Last year, the School Board approved $27.6M to build 20 new classrooms and a partial modernization to expand some of the common areas like the cafeteria and administrative buildings. I want to be clear that this project needs to be done and has been in our Capital Improvement Program (CIP) budget for over 6 years. Our high school population is now over 3,500 students. This city needs to expand secondary space for our students. However, this project was not approved for funding in the city budget last year, causing the superintendent and School Board to go back to the drawing board.
This year’s CIP proposal made by the superintendent to the School Board included 10 classrooms for Minnie Howard and a full building modernization. But this project proved too expensive for the School Board, at an increased estimate of $44M. A discussion was launched around how to best use those dollars across the 10 years.
In the end, the School Board felt it would be best to build some number of classrooms and a partial modernization and then use the difference to expand preschool and build a new elementary school to help resolve some of the urgent capacity issues there.
When all the numbers were settled, the Minnie Howard project is now at $29.8M, over $2M more than last year. The School Board did not miniaturize it.
Concurrently, the superintendent is also doing research about grade level assignment and could be looking to use that campus for a variety of different secondary programmatic solutions. This report will be complete by next fall. In the meantime, ACPS has a crowded high school and definitely needs to build at the Minnie Howard campus.
We have a growth crisis in the school system now. Due to deferred capital projects over many years, ACPS is trying to think creatively about the next three years in order to advance academics while providing the proper and optimal learning environments for all students at all our campuses.
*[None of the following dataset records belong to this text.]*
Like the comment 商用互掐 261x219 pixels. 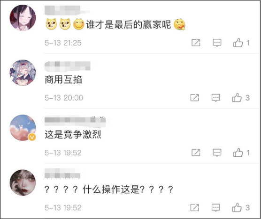pos(237,97)
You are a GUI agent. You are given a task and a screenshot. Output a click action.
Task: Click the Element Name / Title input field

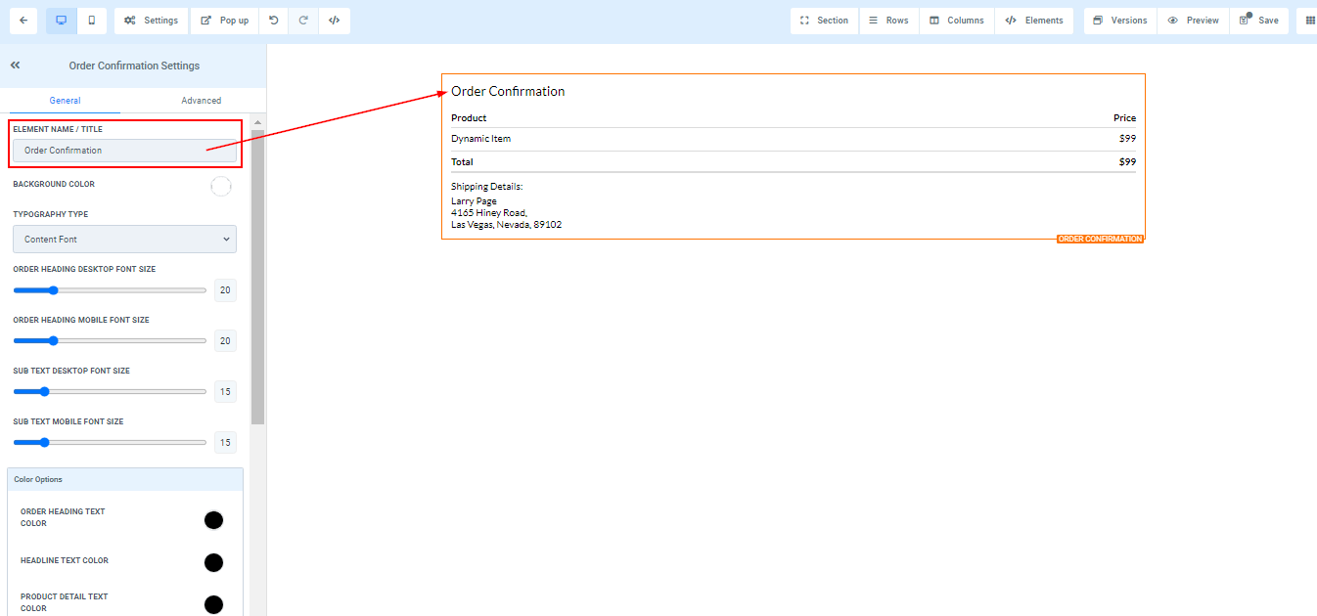[124, 151]
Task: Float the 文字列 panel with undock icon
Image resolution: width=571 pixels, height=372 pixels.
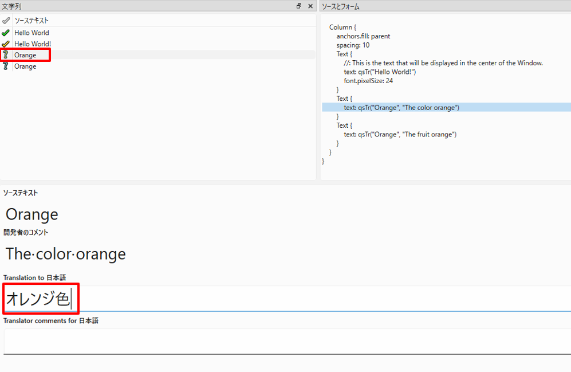Action: [x=298, y=6]
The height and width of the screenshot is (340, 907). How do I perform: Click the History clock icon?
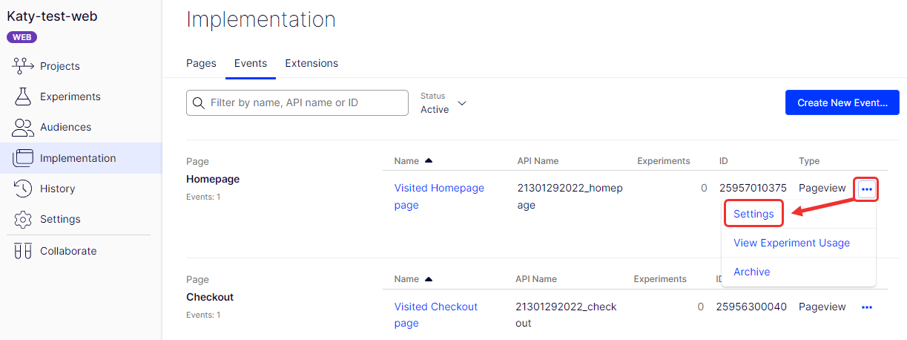[24, 189]
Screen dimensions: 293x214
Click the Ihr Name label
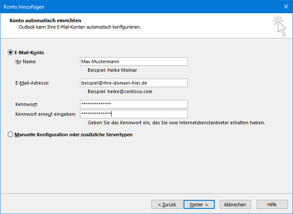pyautogui.click(x=26, y=62)
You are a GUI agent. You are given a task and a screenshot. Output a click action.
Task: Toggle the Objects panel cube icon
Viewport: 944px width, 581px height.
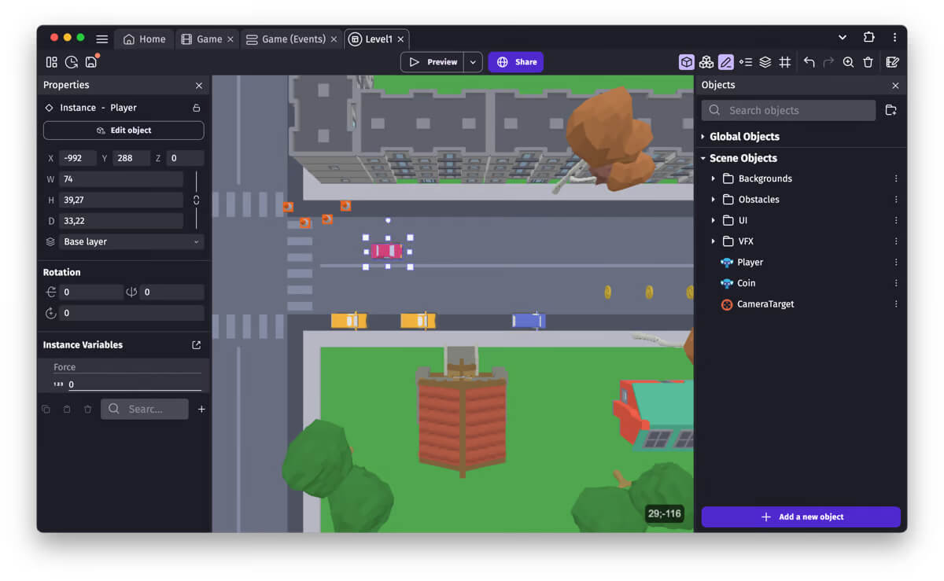(x=687, y=62)
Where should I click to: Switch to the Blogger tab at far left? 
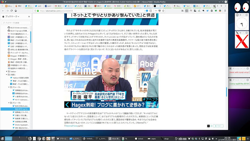pos(9,6)
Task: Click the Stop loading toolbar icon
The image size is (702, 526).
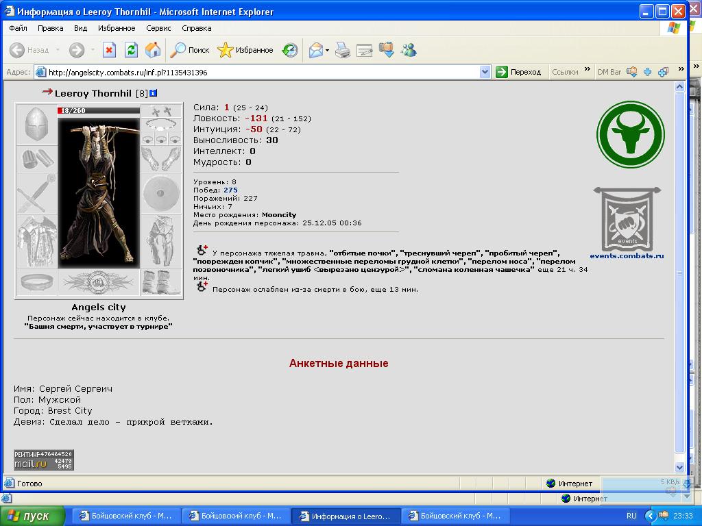Action: click(109, 49)
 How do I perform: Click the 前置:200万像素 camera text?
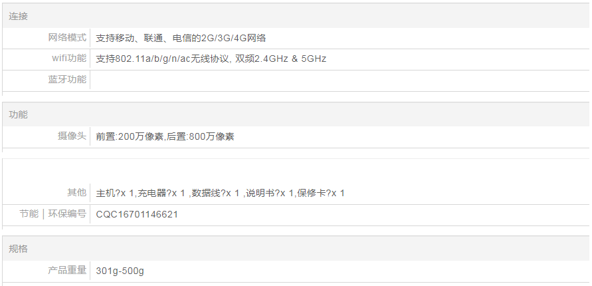coord(129,137)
Additionally, the best investment for the city is in preschool. ACPS is working with partners and the city to ensure that we are developing a quality Pre-K program for every four-year-old child in the city. If this is accomplished, it will also help ease some of the crowding issues at five of the elementary campuses.
While I think the article somewhat explains our decision making, it is helpful to understand the past budgets as well as our past and future growth projection numbers. ACPS will be growing until 2030. The School Board needs to make the best decisions with the properties we own and make sure that we are creative fiscally and academically in developing our properties for the future. And there is not a chance we can miniaturize that.